You can tell a lot about a place by its bread.
At Trio in Tremont, chef and owner Anthony Scolaro doesn’t try to get too fancy with the simple offering. Just a classic French baguette from On the Rise Artisan Breads paired with creamy burrata, honeycomb and a house-made compote, such as strawberry or apple butter.
The thoughtfulness and care put into not over-“chefing” a dish makes Trio’s
lineup of small plates a culinary gold mine of clean, bright flavors working in harmony instead of competing with each other.
Don’t get us wrong, the dishes here are still whimsical, fun and make you think. But each dish is done with just enough restraint that you get familiar flavors with each bite.

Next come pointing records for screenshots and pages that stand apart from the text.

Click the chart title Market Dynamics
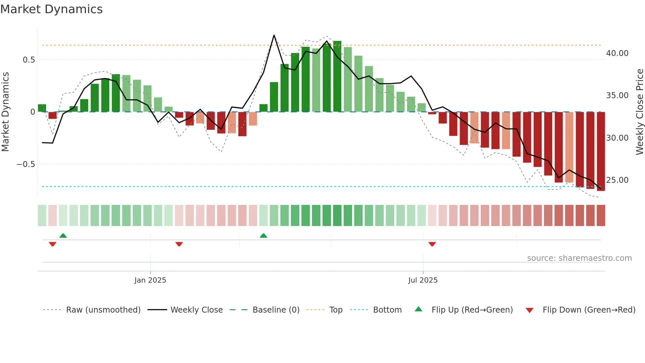pyautogui.click(x=51, y=9)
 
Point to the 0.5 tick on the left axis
pyautogui.click(x=29, y=60)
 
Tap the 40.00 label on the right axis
pyautogui.click(x=617, y=53)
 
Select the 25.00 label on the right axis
pyautogui.click(x=617, y=180)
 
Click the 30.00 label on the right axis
pyautogui.click(x=617, y=138)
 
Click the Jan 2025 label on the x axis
pyautogui.click(x=150, y=280)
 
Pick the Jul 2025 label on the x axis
pyautogui.click(x=423, y=280)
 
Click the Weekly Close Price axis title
pyautogui.click(x=639, y=112)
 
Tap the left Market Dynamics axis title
pyautogui.click(x=6, y=112)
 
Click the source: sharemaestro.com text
pyautogui.click(x=579, y=258)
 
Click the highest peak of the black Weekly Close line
pyautogui.click(x=274, y=35)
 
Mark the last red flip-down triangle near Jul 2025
pyautogui.click(x=432, y=244)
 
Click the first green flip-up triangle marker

For example, a recent beef stew ($13) doesn’t resemble a bowl of broth at all. Instead, an artistic plate of carrot ravioli filled with short ribs and placed between bits of potato, carrots and pearl onions arrives. It tastes like mom’s homemade version, just better.
“We like to be adventurous. That’s what we’re there for,” Scolaro says. “We try to help people try things and be adventurous eaters as well.”
And that’s easy to do with a menu that changes with the seasons — a new menu launched late last month — and prices that encourage sharing among the table. Diners can choose between 15 to 20 options.
“We want you to try things,” he says. “We love food, it’s what we do. We’re passionate about it, and we want you to see that passion in the dish that you get.”